EXCERPTED RECORDS ::
--- start ---

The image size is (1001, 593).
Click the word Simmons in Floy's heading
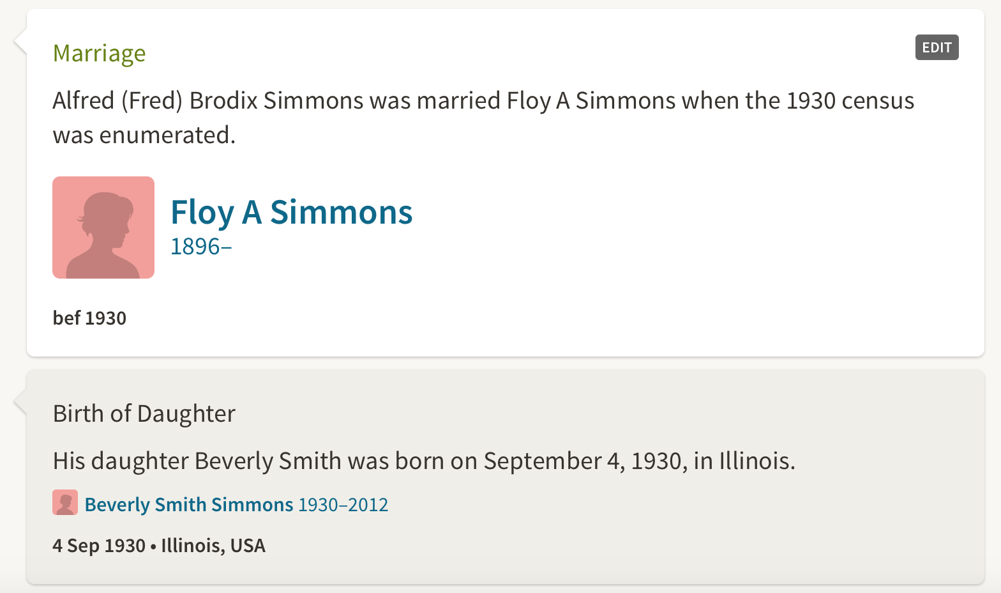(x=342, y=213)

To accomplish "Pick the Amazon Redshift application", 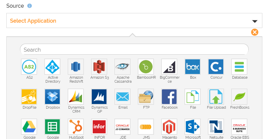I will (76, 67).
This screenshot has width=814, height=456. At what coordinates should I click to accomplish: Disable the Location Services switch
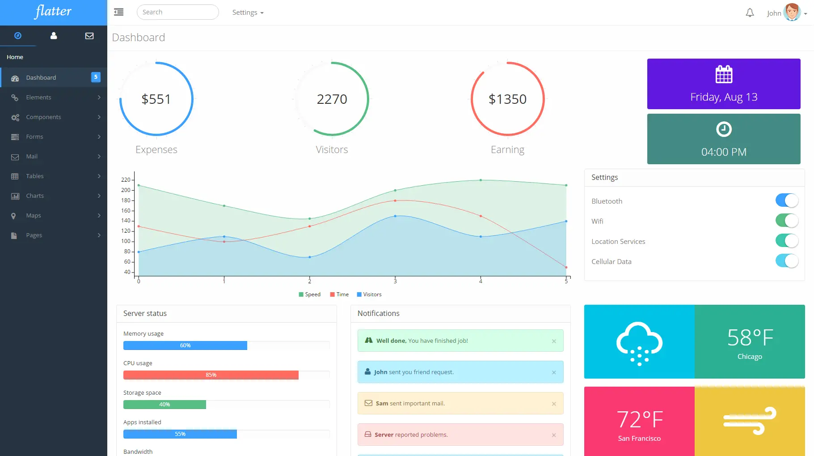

--- end ---
--- start ---

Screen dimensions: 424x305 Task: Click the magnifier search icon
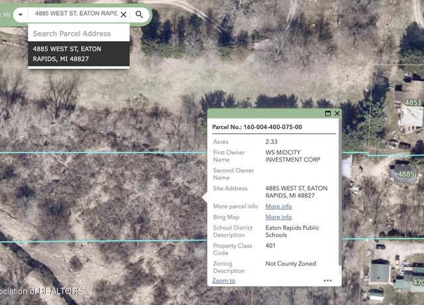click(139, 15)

--- end ---

THE PROBLEM ::
Reproduce the data from the line containing "Screen dimensions: 424x305" through the line containing "click(139, 15)", including both of those lines, and leave the pictures out.

SOLUTION TO THIS EXERCISE ::
Screen dimensions: 424x305 Task: Click the magnifier search icon
click(139, 15)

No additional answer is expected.